*Task goal*. Look through the listing below for the line containing "Task: Open the JerryM username profile link". Copy it and each line after it up to and including the line containing "This screenshot has height=235, width=802.", exactly, leaving out pictures.

Source records: Begin

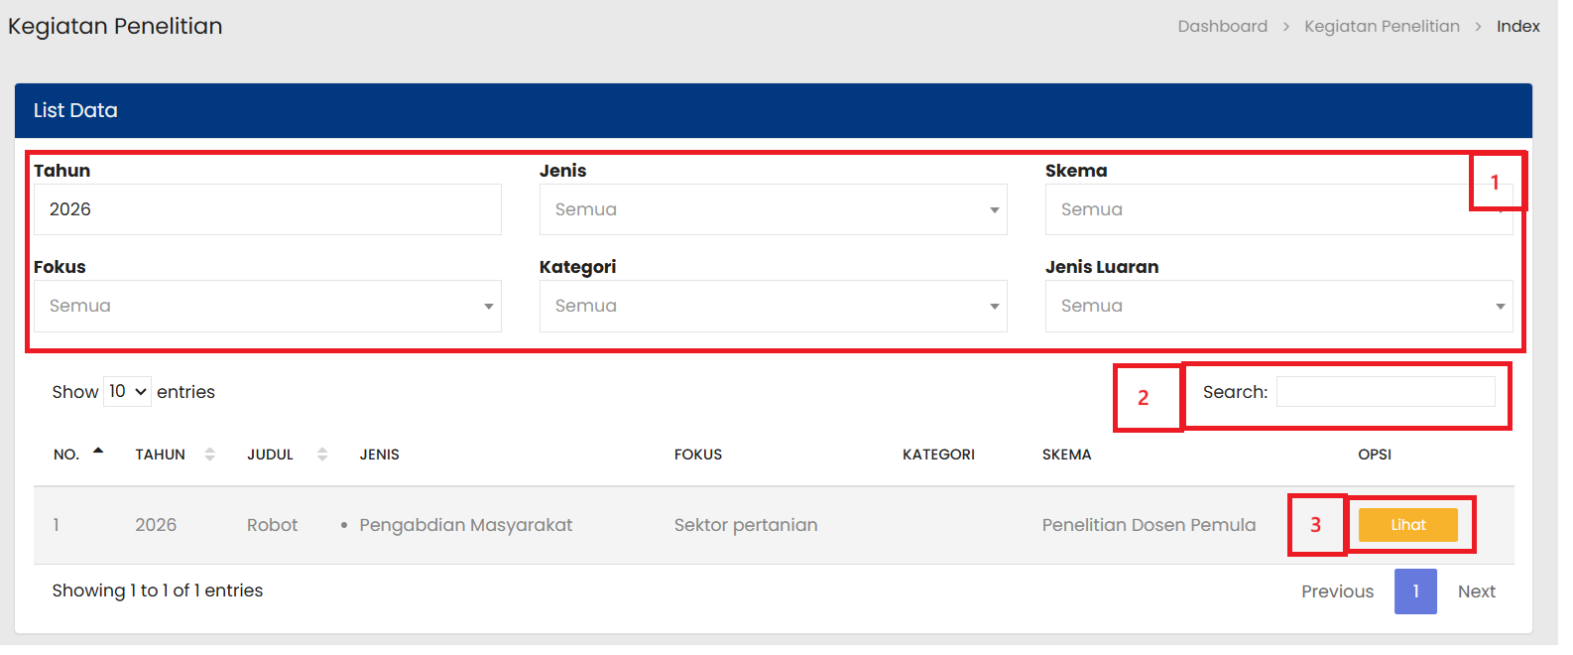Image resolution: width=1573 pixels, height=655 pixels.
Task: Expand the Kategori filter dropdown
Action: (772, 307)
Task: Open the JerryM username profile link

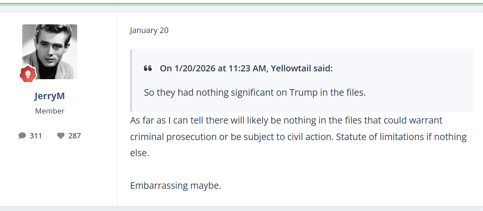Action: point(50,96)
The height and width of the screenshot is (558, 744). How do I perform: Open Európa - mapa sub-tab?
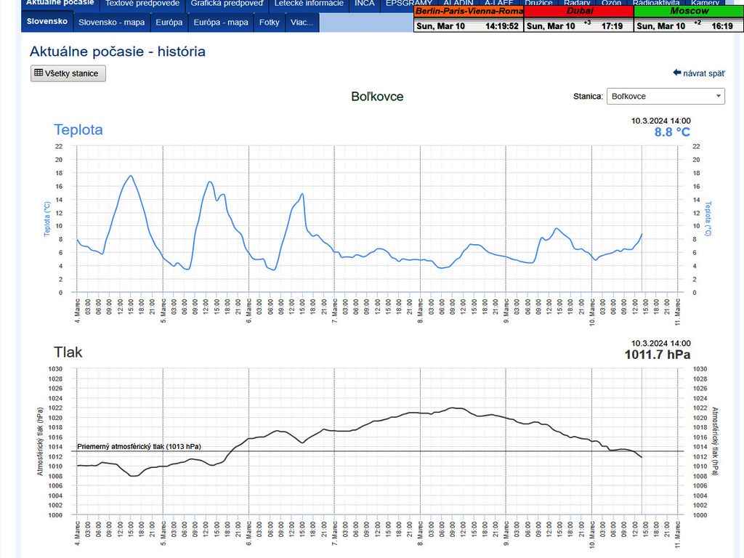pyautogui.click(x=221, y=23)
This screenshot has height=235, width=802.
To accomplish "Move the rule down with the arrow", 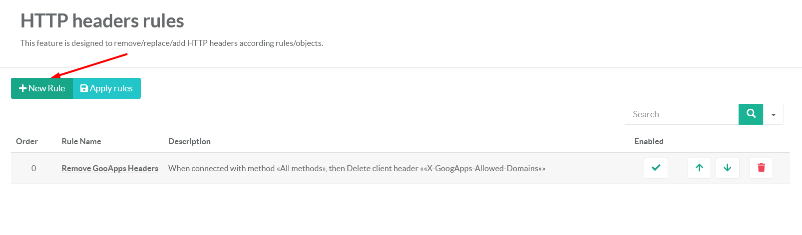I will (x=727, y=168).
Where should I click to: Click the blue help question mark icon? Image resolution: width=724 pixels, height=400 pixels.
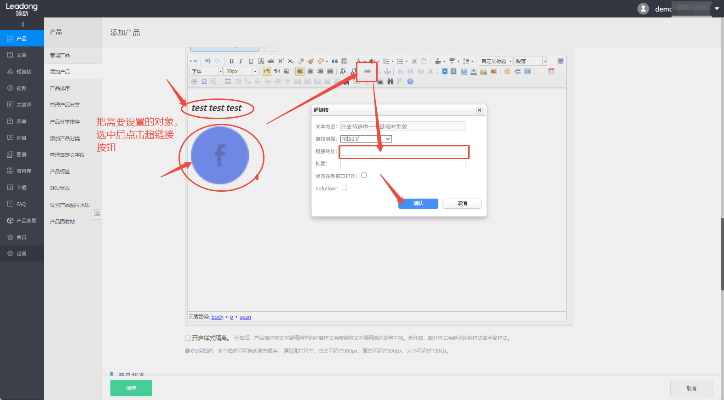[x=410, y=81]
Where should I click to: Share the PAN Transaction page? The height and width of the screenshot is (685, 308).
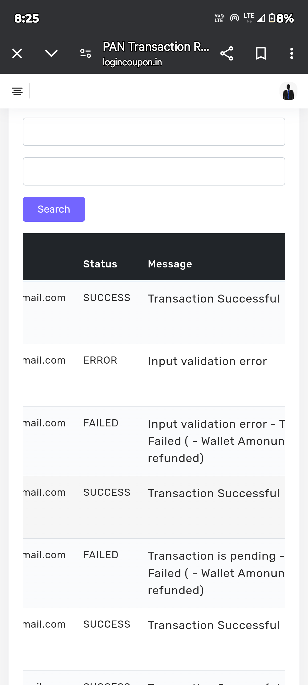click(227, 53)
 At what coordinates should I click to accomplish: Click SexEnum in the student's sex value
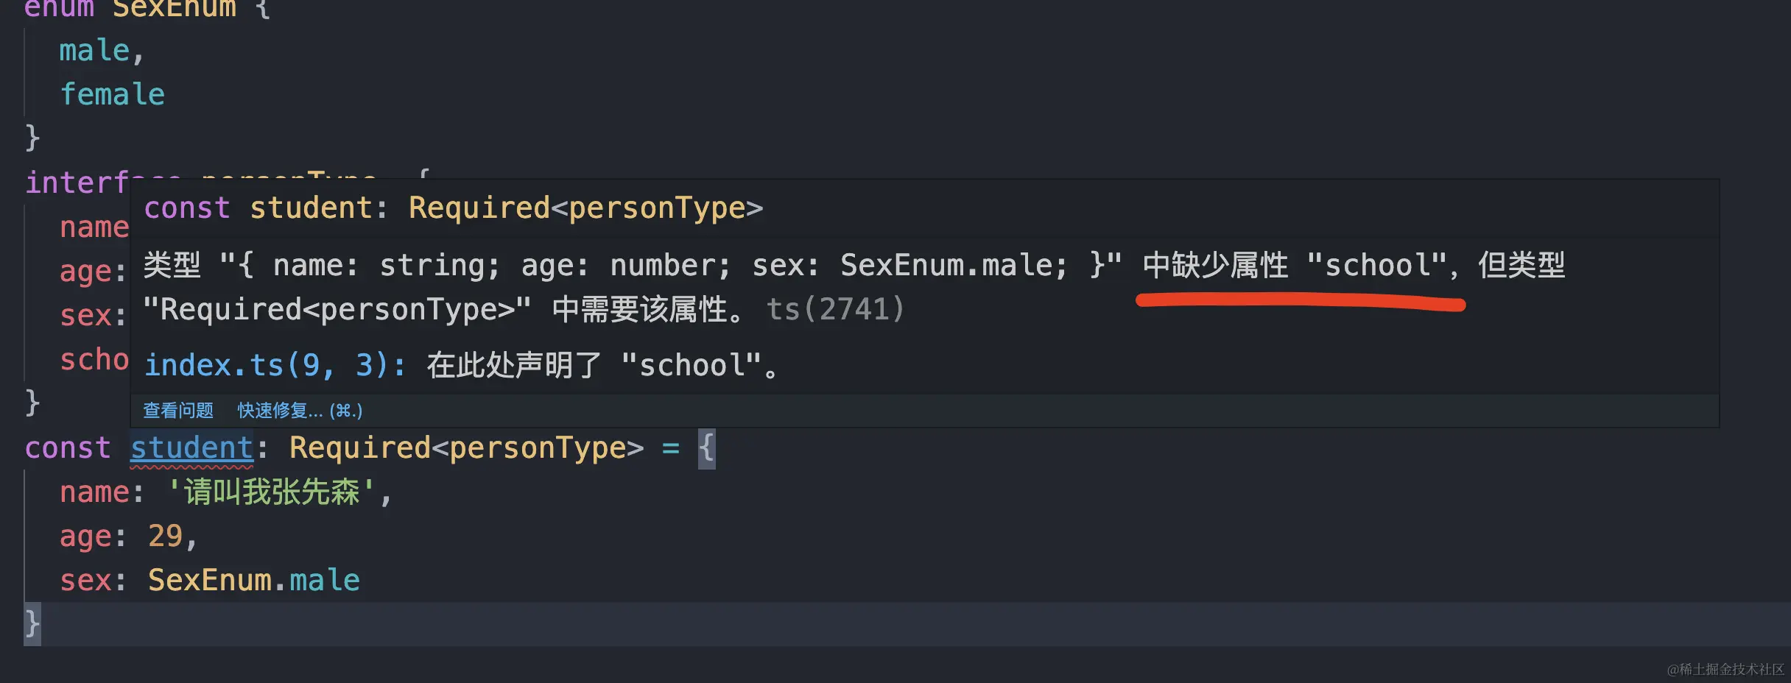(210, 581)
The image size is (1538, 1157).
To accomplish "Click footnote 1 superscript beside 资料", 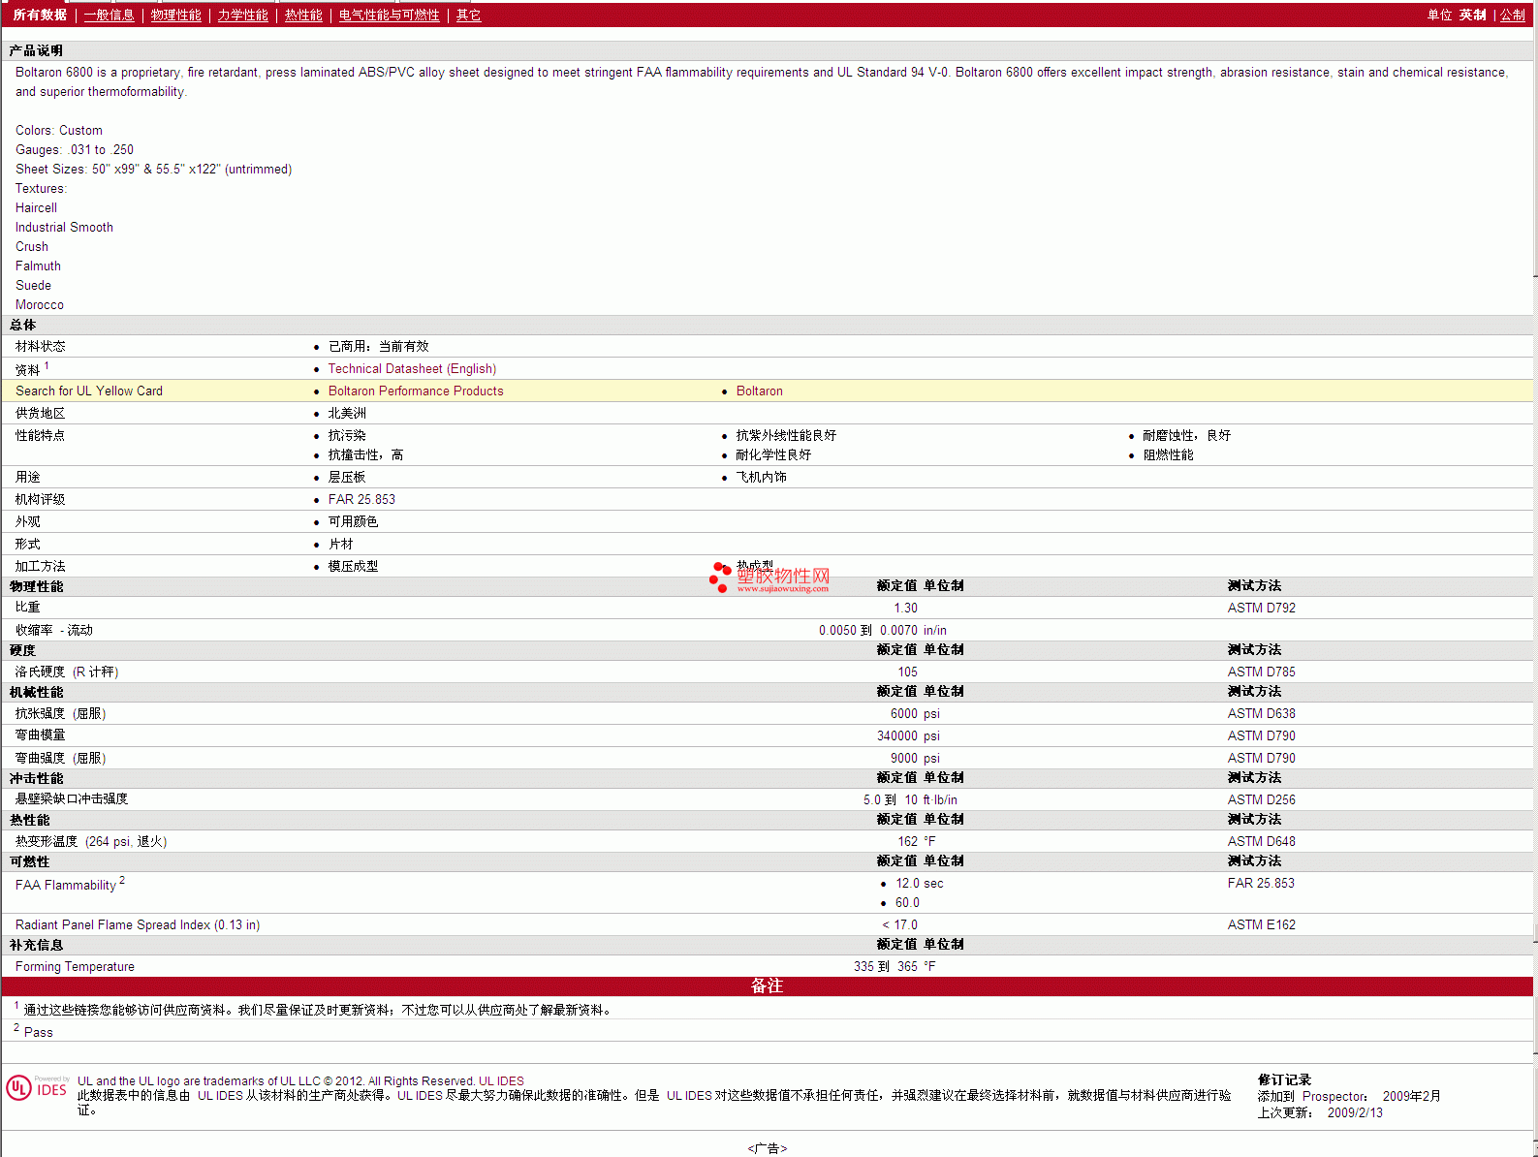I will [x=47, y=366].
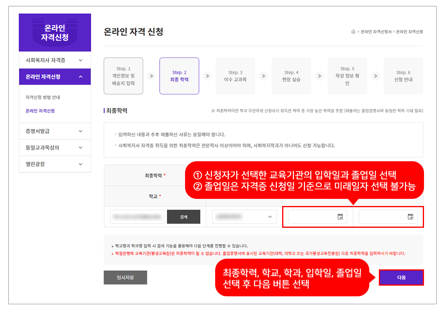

Source records: End

*Task output*.
Task: Open the JerryM username profile link

Action: point(50,96)
The height and width of the screenshot is (558, 744). How do I perform: Open Európa - mapa sub-tab?
pyautogui.click(x=221, y=23)
This screenshot has height=235, width=802.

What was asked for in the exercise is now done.